_WHAT TO DO_
Every line from the line containing "You are a GUI" through the end of the data is to be reproduced exactly, excluding pictures.

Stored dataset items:
··········

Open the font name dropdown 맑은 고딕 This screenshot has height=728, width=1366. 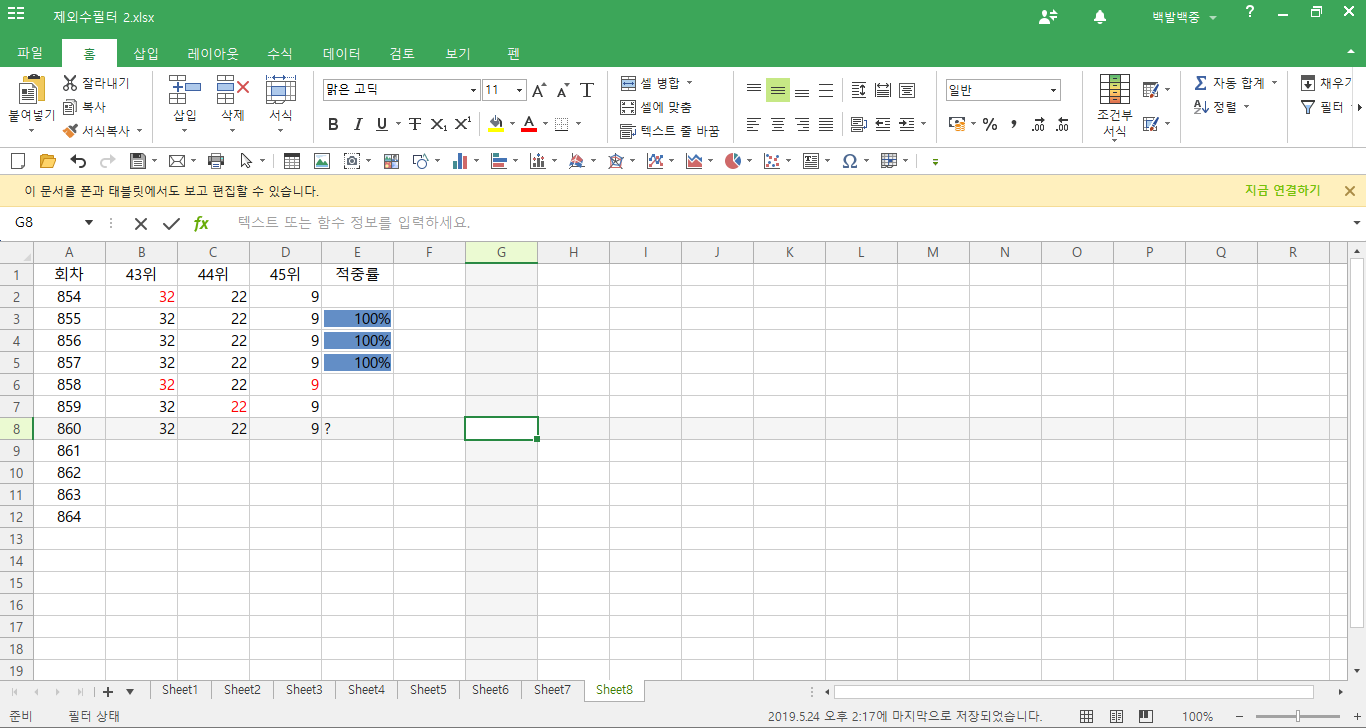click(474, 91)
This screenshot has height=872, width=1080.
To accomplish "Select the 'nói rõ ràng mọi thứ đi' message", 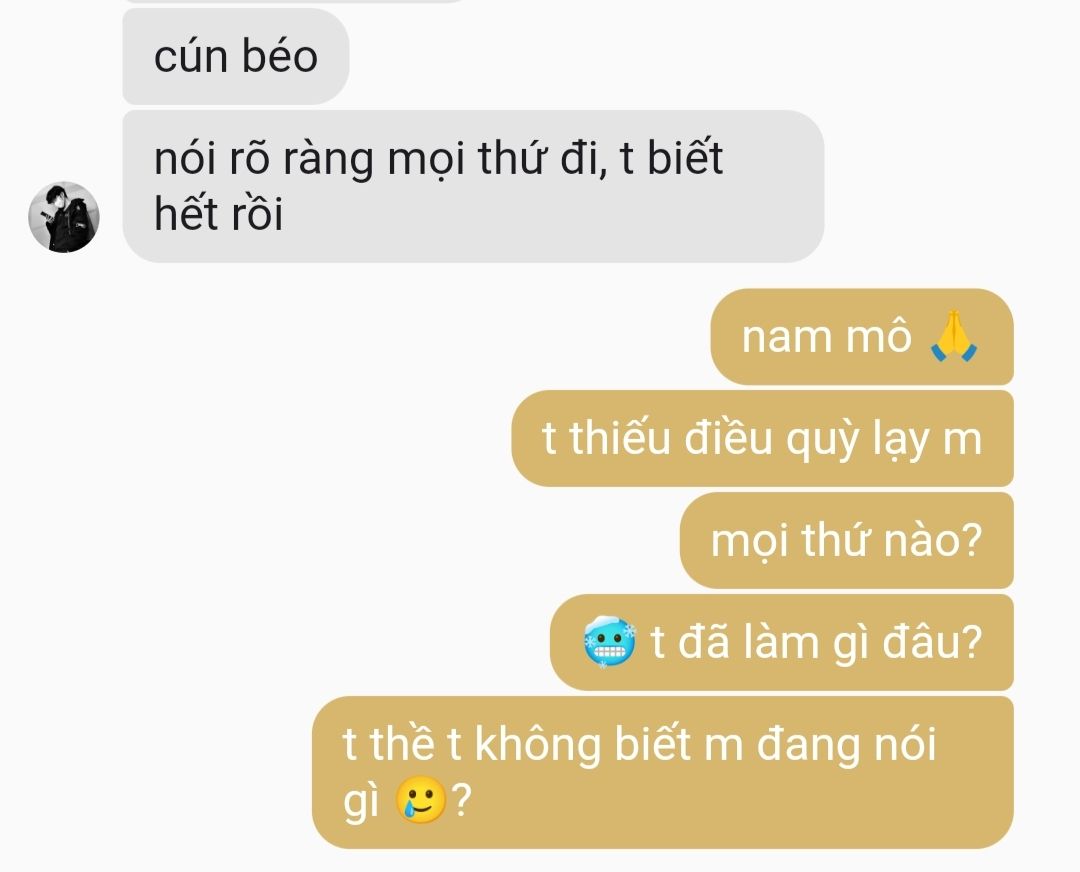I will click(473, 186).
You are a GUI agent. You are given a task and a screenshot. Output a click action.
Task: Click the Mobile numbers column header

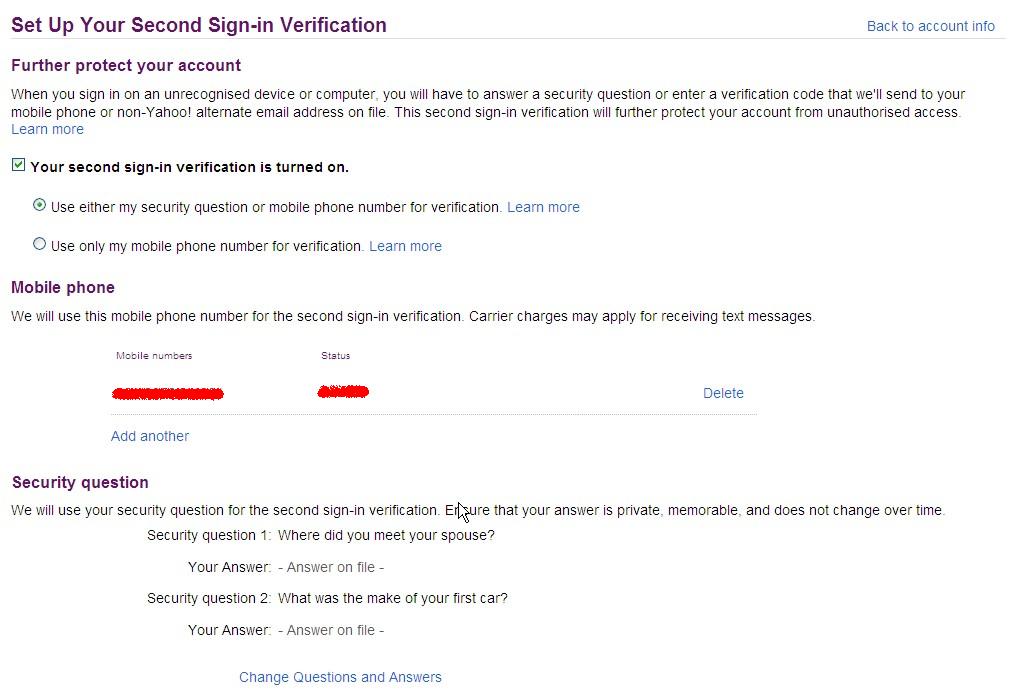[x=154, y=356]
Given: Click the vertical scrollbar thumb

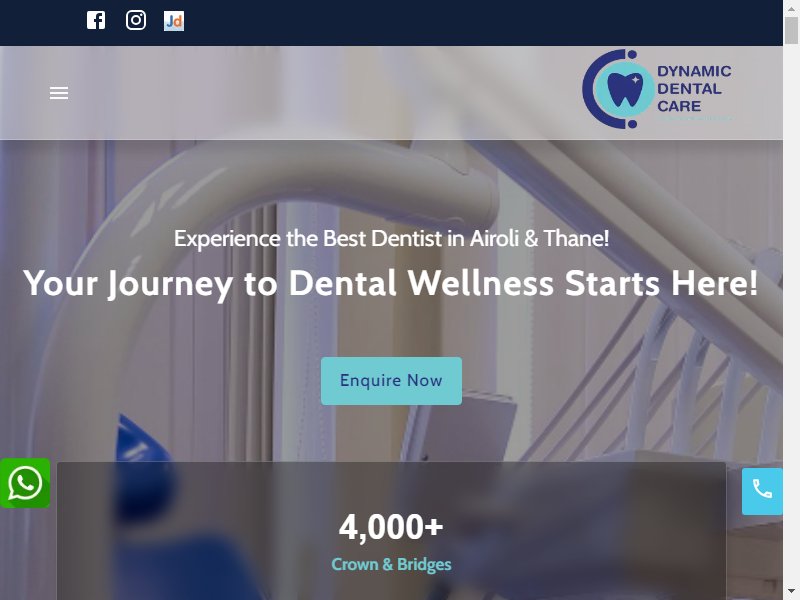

··········

_EXPECTED ANSWER_
You are a GUI agent. You are given a task and a screenshot. Output a click action.
Task: Click the Mobile numbers column header

[x=154, y=356]
Given: Click the vertical scrollbar thumb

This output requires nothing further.